Pylorus Preserving Loop Duodeno-Enterostomy With Sleeve Gastrectomy

Preliminary Results

Jodok Matthias Grueneberger; Iwona Karcz-Socha; Goran Marjanovic; Simon Kuesters; Krystyna Zwirska-Korczala; Katharina Schmidt; W Konrad Karcz

Disclosures

BMC Surg. 2014;14(20) 

In This Article

Methods

Patients

From October 2011 to September 2012, 16 patients underwent loop duodeno-enterostomies for bariatric surgery. Explicit written informed consent for operation and data recording was obtained from all patients. Data recording and evaluation was approved by the ethics committee of the University of Freiburg (ref. number 321/13) and was in accordance with the Declaration of Helsinki. A proximal duodeno-jejunostomy with sleeve gastrectomy (DJOS) was conducted as an alternative to RYGB in 7 selected patients eligible for bariatric surgery with a body mass index (BMI) range from 35.7 to 47.9 kg/m2 (median BMI 42.7 kg/m2). In case of previous gastric banding and relevant perigastric scar tissue, instead of a sleeve gastrectomy, a gastric plicature was performed (n = 3/7) to minimize operative risk. Two-step DIOS was performed as revisionary surgery after failed RYGB due to dumping syndrome (n = 2/9) or after sleeve gastrectomy with insufficient weight loss alone (3/9) or in combination with persisting type 2 diabetes (T2DM, 4/9). All operations were performed by the same senior surgeon. In order to prevent vitamin deficiencies, besides a multivitamin, patients are prescribed Calcium (500 mg twice daily), Vitamin D3 (1000 IU daily), folic acid (5 mg daily) and iron (100 mg daily) supplementation.

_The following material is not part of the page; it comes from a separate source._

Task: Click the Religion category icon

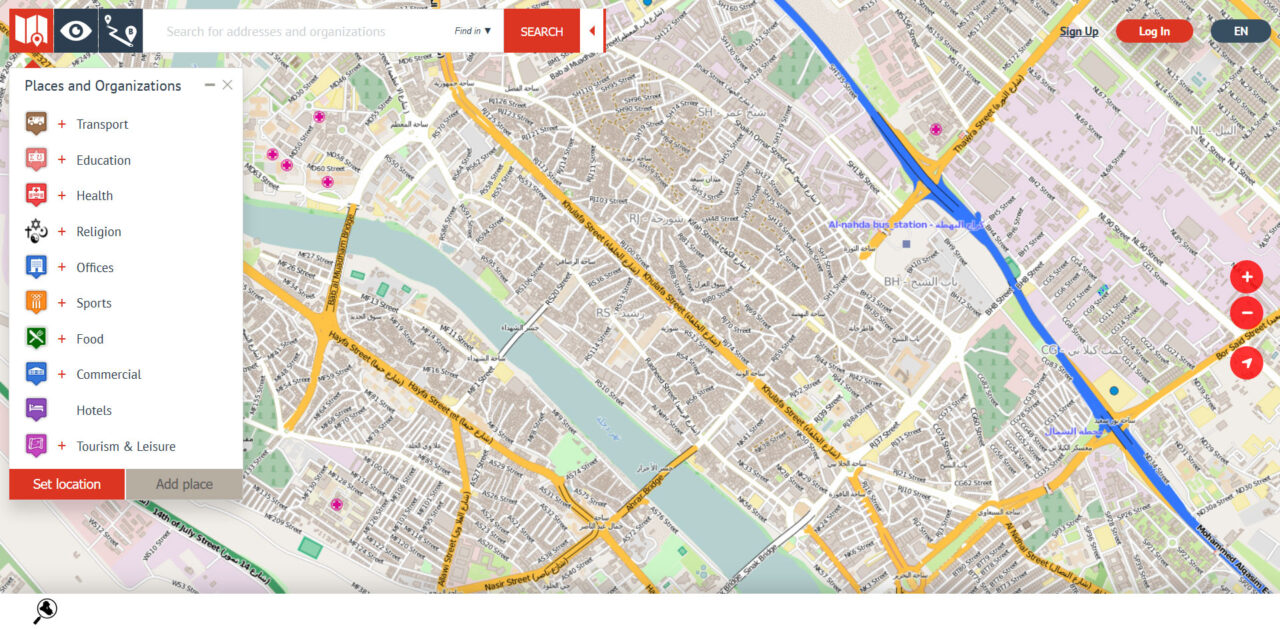Action: pos(36,231)
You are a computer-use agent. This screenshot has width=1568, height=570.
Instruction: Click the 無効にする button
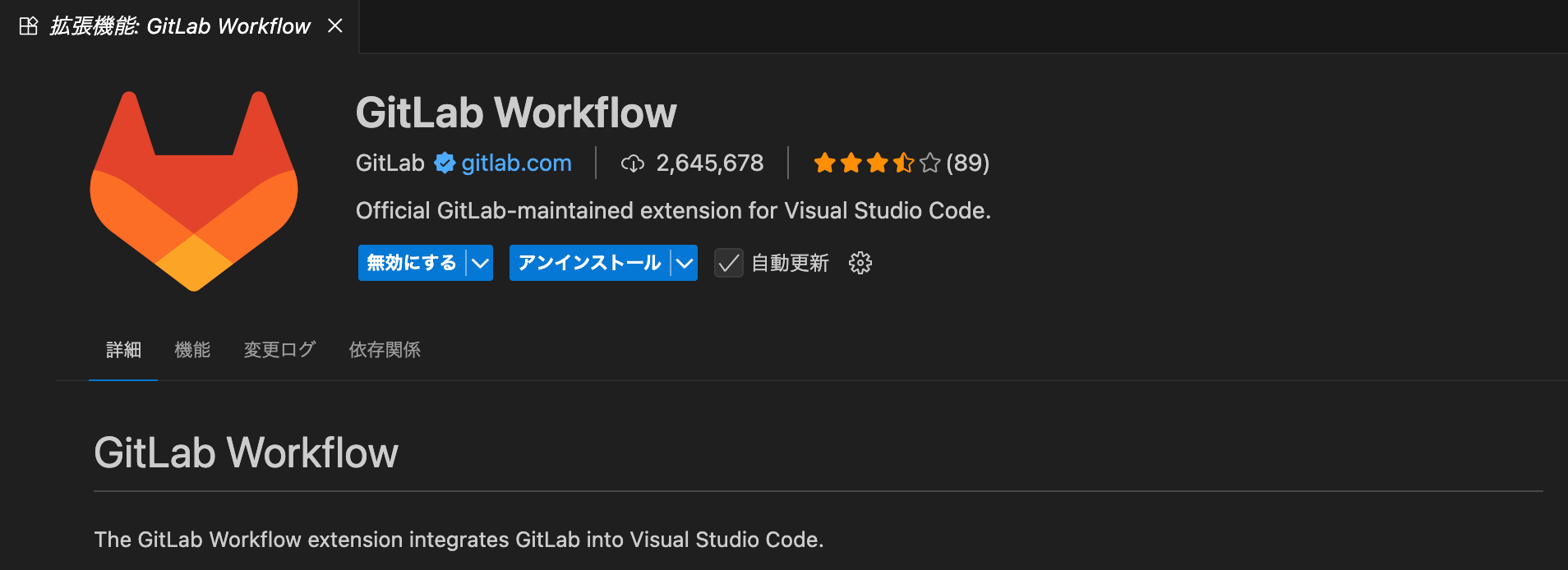412,263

Data recording included length of hospital stay, preoperative BMI, presence of medical comorbidities, intra- and postoperative complications, management of complications, total operative time, common channel length and weight loss. Total intestinal length was recorded only after February 2012. All data were entered prospectively into a custom-designed database. The patients had the same follow-up protocol at the outpatient clinic at 1, 3, 6, and 12 months after surgery, followed by an annual visit.

Operative Technique

The patient is placed in the split-leg position with the operating surgeon standing between the legs. Trocar positions are similar to those used for banded sleeve gastrectomy.[8]

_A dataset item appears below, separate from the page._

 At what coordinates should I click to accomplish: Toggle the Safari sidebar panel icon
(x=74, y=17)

Sleeve gastrectomy is conducted as described earlier.[8] In case of a stomach plication, we use a modified technique described by Talebpour et al. applying at least two rows of plication using a 3-0 V-Loc™ Suture (Covidien, Dublin, Ireland).[9] The second part of the operation (second step, when performing a two-step procedure) begins with separation of the duodenum with an endostapling device (GIA- Roticulators, Covidien, Dublin, Ireland, violet cartridge) under preservation of the right gastric artery. Before performing the duodeno-enterostomy, the length of the small bowel is determined to account for inter-individual differences. After measurement, the omega loop should be placed near the postpyloric duodenum with special attention to intestinal alignment to avoid mesenteric malrotation. The position of the duodeno-enterostomy is determined to be aboral to the Treitz ligament, 1/3 of total small bowel length for DJOS (Figure 1), and 2/3 for DIOS (Figure 2). The duodeno-enterostomy is performed as an antecolic, continuous end-to-side hand-sewn anastomosis using 3-0 V-loc™ sutures (Covidien, Dublin, Ireland, Figure 3). Diluted half-strength methylene blue dye (150–200 ml) is used for leak testing. Finally, a drain is put towards the duodenal stump. In case of a two-step procedure, the second part of the operation is conducted separately, then sparing the top left 5 mm trocar needed for sleeve gastrectomy.

Figure 1.

Diagram of a duodeno-jejunostomy with sleeve gastrectomy (DJOS). The bypassed intestinal length (1/3 of overall intestinal length) is labelled in red.

Figure 2.

Diagram of a duodeno-ileostomy with sleeve gastrectomy (DIOS). The bypassed intestinal length (2/3 of overall intestinal length) is labelled in red.

Figure 3.

Final aspect of the duodeno-enterostomy.

Statistical Analysis

Prism 5 for Mac OS X (GraphPad Software, Inc.) was used for all statistical analyses. Statistical significance was set at an alpha of 0.05 for all analyses.